I'm offering up all my negative thoughts to the universe in a very unlike-me Yogic fashion today, after finishing the chapter "Pray" in the book Eat, Pray, Love, and after using a pull buoy this morning.
Huh?
I don't pray. I swim. Honestly, praying just hasn't been me. I guess I come from a 100% self-reliance sort of place. There's certainly a lot of luck or chance involved in where I've gone and who I am, but divine intervention? I think not. And then there's that I'm-not-sure-if-there's-a-God thing.
But this chapter in this book just may have changed my mind a bit (although I found the author quite self-indulgent and out of touch with reality at points)...not about praying in the traditional sense of asking for divine intervention, but about what praying actually is and can be. A prayer doesn't have to start with "Dear God, please..." or actually with anything at all (but, of course, it can if that helps you). It doesn't have to be asking for something, or any kind of desire. It can just be silence (or, in my case, duh, swimming). It can be envisioning the coiled twine rope of negative thoughts being pulled out of the top of your head and into the wispy pre-dawn mist. It can be laughing at a really, really funny joke and feeling the ick peel off your heart to reveal that juicy white apple of love that lives underneath and drips of sticky joy-juice only when you belly laugh with sincerity.
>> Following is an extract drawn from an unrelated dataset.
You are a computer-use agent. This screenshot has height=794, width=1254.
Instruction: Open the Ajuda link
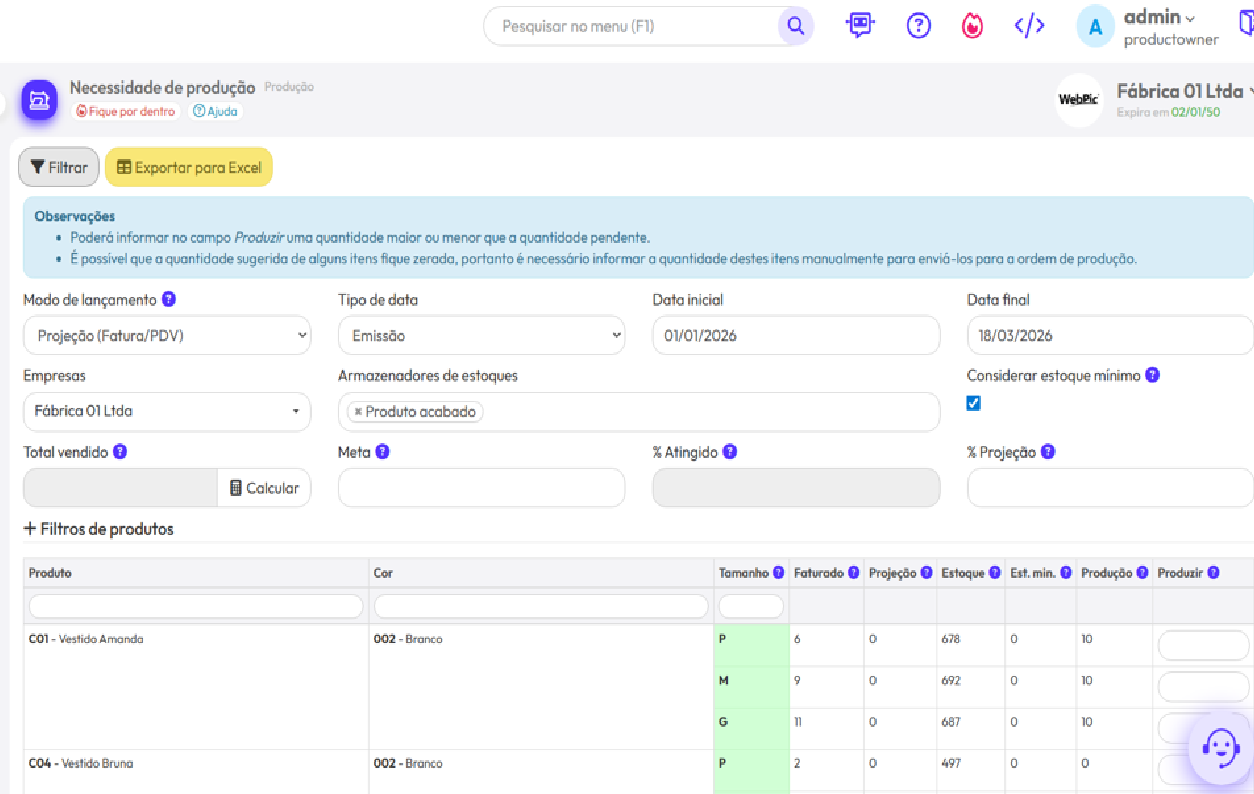point(216,112)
It can be placing a pull buoy between your legs for the first time in five years and just gliding along, like I did this morning. I thought I hated the pull buoy. But now I know I don't. I pulled with one part of me and followed limply with another, letting myself take charge and follow at the same time. Yay me! It was nice, and I got lost in calmness. Apparently that is the best prayer situation I've got within me: gliding in the water both in charge and not, present and not, happy.
So this morning I thought, why don't I pray, in whatever way I might? Why don't I choose parts of my life - enjoyable still times when I know I feel myself completely present - to call "prayer" and claim those times just for me and what I want to let go to the universe? I will, dammit. I'm offering up negative thoughts and feelings, once I've had my fun with them (come on, a life with positive thoughts only is no way to understand the universe) to the idea that we are all God; that God is really just letting go and being happy in the moment; that nothing I feel is any more important than anything anyone else feels. That I have the power to forgive whatever or whomever I come across during the day. I do that. Lots of times. Most frequently for the 24 hours after I swim.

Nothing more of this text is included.